52 Weeks of Genealogical Records in 2014 – Week 2 Internal Migration

I'm now ready for week 2's challenge in Shauna Hicks challenge for 2014.
Week 2 - Internal Migration
The subject of internal migration in Australia is one that has always interested me, especially as it highlights the extreme differences between my husband's family and mine.
All his ancestors lived in northern New South Wales and the distance I had to cover headstone hunting in the 1980's was only one and a half hours from north to south. They arrived in Australia, made their way to the New England area (some taking longer than others) and settled.  This had to do with the purchase of farming land.
My family, however tend to be travellers. My headstone search has taken me to NSW, Queensland, Victoria, Tasmania and Western Australia just for direct ancestors.
Some of my families moved short distances often, others very long distances.
One family story involves my great great grand parents Peter and Elizabeth Ogden. The Ogdens came from Liverpool, England but had lived for several years in Brooklyn, New York.
Upon arrival in Brisbane in 1878 where they intended to settle a very pregnant Elizabeth decided it was far too hot and promptly decided they would move further south to Sydney. By 1910 (possibly earlier) they left Sydney and moved to Perth where Peter died in 1911 and Elizabeth in 1927.
Sometimes we know the reason why families moved and in this instance I know the reason. One of my great great grandfathers Dr William Lee Dawson and his wife Emma Seabrook lived in Franklin in Tasmania from 1854 until his death in 1871. Emma stayed living in Franklin until the following year when she moved to Melbourne. What prompted this move? I believe it was the fact that several of her brothers and sisters had moved to Melbourne. One of her sons, my great grandfather, William Henry Dawson is next found in Michaelago, NSW working as a police officer. Later he and his family moved to Sydney where he worked as a wardsman at Callan Park. When land became available on the north coast of NSW around Old Bonalbo he moved his family there believing there would be more opportunities for his large family. However, he did not die there. He died in 1916 in Whittlesea, Victoria while visiting his brother.
My Allsop family may be the most continuous movers in my family. Samuel Allsop and his wife Elizabeth Handley lived in the Dandenong region of Victoria and are both buried there. Their son, William Henry Allsop and his wife Mary McInerney moved continually throughout their lives. 
Between 1871 and 1894 their children's births were registered in the following places: Alberton, Sale, Hotham, Richmond, Lucknow, Bairnsdale, Geelong and back to Richmond. 
While living at Richmond between 1893 and 1896 they lived in at least three houses. They next appear in Tenterfield in northern New South Wales in 1903. Why the move? I have no idea. They also lived in Killarney in Queensland in 1908. When William and his wife die in 1919 and 1921 they are living in Newcastle.

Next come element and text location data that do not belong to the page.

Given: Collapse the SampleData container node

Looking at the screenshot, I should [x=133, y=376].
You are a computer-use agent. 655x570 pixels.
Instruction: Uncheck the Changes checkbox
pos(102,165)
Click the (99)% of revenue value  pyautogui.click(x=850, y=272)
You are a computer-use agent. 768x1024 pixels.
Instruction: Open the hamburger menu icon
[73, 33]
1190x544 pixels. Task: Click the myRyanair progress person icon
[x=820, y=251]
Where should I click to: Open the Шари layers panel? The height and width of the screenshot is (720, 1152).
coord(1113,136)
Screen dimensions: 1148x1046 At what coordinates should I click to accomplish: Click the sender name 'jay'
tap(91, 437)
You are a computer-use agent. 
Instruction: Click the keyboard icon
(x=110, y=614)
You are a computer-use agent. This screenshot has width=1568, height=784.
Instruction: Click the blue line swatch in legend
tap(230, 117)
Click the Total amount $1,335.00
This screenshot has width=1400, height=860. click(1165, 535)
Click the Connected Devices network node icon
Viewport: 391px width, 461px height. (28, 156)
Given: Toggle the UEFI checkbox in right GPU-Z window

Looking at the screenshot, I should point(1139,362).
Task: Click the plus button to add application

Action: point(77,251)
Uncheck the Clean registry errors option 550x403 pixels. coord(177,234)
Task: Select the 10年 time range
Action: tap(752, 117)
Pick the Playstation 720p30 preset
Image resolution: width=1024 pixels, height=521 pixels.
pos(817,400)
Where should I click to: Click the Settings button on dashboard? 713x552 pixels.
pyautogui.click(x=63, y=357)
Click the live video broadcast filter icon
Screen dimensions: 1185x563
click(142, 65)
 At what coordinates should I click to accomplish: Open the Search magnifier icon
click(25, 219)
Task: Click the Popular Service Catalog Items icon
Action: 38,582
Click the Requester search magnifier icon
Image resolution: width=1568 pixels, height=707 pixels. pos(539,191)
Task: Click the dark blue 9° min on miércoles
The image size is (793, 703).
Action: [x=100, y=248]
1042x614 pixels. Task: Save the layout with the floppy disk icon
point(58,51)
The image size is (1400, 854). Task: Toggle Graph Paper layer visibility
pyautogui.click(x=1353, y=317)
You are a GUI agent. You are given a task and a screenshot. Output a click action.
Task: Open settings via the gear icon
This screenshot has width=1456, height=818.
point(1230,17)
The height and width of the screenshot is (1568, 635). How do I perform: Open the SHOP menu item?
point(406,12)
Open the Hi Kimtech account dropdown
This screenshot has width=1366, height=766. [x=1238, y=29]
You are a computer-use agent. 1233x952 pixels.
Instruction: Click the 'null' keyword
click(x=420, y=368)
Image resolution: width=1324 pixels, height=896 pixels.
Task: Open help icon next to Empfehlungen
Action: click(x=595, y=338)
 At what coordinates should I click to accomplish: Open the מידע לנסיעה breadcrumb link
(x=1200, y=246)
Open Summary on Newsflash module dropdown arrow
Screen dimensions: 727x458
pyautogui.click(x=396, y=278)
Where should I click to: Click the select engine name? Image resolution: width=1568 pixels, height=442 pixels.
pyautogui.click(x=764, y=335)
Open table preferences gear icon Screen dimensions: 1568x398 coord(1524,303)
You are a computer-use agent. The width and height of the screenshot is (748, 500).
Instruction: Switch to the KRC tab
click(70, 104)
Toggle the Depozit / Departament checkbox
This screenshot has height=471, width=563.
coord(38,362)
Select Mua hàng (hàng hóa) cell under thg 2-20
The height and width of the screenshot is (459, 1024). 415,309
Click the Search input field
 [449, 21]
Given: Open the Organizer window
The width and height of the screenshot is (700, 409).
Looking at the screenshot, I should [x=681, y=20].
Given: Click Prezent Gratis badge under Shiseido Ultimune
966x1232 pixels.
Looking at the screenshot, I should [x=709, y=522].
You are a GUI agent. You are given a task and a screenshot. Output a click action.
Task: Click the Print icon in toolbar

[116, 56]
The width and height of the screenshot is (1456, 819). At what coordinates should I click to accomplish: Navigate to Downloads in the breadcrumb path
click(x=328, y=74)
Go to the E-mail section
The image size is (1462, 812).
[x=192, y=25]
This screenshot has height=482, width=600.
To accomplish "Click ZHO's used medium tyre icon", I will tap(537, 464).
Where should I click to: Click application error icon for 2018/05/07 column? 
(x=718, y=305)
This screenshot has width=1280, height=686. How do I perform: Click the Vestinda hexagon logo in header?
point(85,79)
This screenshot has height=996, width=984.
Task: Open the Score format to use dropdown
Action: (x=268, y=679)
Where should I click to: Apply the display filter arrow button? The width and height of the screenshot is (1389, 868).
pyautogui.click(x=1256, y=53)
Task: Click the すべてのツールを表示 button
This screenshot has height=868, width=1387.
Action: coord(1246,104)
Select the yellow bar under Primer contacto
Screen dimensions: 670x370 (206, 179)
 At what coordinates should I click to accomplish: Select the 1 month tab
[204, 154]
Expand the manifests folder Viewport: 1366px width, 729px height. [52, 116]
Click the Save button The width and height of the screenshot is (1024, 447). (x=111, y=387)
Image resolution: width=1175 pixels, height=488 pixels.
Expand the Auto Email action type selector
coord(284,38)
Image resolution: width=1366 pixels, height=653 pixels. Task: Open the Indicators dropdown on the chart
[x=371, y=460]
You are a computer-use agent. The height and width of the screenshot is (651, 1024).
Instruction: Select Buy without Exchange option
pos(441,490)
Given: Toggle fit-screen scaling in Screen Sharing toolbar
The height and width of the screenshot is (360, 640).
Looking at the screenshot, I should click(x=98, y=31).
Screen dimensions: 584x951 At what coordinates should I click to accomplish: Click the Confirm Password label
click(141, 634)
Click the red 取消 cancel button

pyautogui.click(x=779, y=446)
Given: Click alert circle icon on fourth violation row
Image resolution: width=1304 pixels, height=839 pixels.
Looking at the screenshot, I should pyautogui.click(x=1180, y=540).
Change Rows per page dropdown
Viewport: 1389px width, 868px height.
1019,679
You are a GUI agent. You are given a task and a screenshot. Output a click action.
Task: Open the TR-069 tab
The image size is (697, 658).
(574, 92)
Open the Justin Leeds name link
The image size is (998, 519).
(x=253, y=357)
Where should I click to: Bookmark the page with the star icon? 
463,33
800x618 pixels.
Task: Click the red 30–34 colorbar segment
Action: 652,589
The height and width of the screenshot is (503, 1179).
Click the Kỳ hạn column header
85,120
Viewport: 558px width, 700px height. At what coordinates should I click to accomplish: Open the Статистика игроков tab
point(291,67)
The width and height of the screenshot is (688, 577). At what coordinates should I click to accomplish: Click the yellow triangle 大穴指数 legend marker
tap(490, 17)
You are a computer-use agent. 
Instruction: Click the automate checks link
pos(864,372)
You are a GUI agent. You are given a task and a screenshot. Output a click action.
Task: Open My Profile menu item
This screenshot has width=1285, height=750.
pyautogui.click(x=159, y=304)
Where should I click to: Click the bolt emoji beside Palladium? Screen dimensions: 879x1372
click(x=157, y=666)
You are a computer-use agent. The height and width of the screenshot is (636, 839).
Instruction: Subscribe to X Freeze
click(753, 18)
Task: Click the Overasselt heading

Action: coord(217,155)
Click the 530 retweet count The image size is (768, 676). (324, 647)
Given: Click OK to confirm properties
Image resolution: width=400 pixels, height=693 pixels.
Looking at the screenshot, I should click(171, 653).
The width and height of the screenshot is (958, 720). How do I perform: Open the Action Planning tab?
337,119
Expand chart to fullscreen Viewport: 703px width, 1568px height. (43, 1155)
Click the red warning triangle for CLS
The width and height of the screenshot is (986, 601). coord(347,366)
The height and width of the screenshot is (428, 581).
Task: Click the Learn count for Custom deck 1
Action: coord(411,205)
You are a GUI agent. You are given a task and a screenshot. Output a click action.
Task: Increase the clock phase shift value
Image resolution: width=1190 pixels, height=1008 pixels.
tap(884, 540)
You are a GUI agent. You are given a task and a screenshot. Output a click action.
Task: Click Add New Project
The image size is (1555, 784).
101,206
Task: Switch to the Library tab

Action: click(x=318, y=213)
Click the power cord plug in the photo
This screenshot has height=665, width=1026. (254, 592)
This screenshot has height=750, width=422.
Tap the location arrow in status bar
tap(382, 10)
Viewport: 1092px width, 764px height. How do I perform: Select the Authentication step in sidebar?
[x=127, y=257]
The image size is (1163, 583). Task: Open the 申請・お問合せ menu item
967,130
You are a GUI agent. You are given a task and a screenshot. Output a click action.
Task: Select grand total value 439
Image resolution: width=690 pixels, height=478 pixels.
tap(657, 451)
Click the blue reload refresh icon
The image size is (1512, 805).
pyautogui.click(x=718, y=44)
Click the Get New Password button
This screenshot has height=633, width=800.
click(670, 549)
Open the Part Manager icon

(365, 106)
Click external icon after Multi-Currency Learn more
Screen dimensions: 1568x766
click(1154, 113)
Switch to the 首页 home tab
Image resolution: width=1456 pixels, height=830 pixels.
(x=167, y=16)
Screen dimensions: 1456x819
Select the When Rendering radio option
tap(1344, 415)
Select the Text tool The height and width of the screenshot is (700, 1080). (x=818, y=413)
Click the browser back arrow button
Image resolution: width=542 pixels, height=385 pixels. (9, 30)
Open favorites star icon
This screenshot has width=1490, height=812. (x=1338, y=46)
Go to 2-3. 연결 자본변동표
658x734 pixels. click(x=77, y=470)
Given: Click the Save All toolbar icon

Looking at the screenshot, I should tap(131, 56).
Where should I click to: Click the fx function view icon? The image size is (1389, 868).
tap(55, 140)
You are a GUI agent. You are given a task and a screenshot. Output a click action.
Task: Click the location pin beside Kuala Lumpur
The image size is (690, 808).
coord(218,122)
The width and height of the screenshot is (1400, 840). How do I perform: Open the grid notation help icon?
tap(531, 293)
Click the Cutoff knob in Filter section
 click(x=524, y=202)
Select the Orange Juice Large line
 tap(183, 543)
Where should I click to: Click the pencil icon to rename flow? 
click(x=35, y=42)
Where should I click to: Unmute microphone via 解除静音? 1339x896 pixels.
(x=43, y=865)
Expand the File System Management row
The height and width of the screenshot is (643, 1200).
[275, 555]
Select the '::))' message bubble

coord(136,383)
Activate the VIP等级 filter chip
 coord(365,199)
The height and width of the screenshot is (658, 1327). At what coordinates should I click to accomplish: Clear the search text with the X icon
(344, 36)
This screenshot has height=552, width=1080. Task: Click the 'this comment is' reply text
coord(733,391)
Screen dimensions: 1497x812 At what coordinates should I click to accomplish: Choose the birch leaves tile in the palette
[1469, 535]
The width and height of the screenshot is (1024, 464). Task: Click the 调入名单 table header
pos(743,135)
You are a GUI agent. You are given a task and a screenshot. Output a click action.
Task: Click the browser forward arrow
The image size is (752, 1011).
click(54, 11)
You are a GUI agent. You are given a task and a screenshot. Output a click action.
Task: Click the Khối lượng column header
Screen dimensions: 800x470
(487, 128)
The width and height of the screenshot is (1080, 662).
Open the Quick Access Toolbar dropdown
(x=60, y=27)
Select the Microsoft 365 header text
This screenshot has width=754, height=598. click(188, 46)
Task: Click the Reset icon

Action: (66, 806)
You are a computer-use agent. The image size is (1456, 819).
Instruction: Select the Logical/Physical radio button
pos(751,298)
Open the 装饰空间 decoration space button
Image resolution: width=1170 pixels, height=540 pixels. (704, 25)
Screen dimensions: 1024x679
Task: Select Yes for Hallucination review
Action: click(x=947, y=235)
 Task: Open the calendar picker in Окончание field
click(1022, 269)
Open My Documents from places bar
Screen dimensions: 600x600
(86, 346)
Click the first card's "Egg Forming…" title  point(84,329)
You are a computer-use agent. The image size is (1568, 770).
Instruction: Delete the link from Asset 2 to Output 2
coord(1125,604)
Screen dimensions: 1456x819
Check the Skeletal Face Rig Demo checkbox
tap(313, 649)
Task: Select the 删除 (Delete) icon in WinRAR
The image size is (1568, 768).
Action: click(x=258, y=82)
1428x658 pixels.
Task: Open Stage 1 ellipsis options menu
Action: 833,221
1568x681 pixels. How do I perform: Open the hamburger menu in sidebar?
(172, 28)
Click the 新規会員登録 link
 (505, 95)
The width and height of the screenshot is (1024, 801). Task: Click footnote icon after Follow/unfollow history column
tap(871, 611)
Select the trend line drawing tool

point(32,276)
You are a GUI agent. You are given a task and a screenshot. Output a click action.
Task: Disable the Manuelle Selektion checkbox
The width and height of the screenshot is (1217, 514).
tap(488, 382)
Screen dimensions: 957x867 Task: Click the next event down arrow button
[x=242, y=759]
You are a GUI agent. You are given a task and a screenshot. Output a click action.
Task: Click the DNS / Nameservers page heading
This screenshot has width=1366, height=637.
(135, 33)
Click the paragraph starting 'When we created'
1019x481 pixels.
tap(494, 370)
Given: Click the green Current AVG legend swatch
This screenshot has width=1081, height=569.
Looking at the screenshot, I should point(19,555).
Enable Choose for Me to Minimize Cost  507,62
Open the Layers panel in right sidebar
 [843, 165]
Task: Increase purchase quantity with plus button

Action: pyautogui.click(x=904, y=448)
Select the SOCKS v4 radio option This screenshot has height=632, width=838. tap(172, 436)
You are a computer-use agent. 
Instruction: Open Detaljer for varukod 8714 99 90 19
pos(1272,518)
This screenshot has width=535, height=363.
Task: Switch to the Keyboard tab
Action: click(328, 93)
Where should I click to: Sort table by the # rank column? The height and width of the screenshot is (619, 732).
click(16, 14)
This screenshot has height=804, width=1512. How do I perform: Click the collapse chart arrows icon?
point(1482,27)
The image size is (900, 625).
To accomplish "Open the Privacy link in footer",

William may have moved chasing work as a labourer from one state to the next. Children were left along the way - the older ones stayed in Melbourne, my great grandmother was married in Killarney and lived in Tenterfield. Others later lived in Newcastle.

This continual movement certainly asks many questions most of which will remain unanswered and makes for more interesting research as one tries to unravel the mysteries of my family history.

Screenshot of Google map showing known locations of the Allsop family                                                                        1870 - 1921.                                                                                                                                         Zoom in for a better view.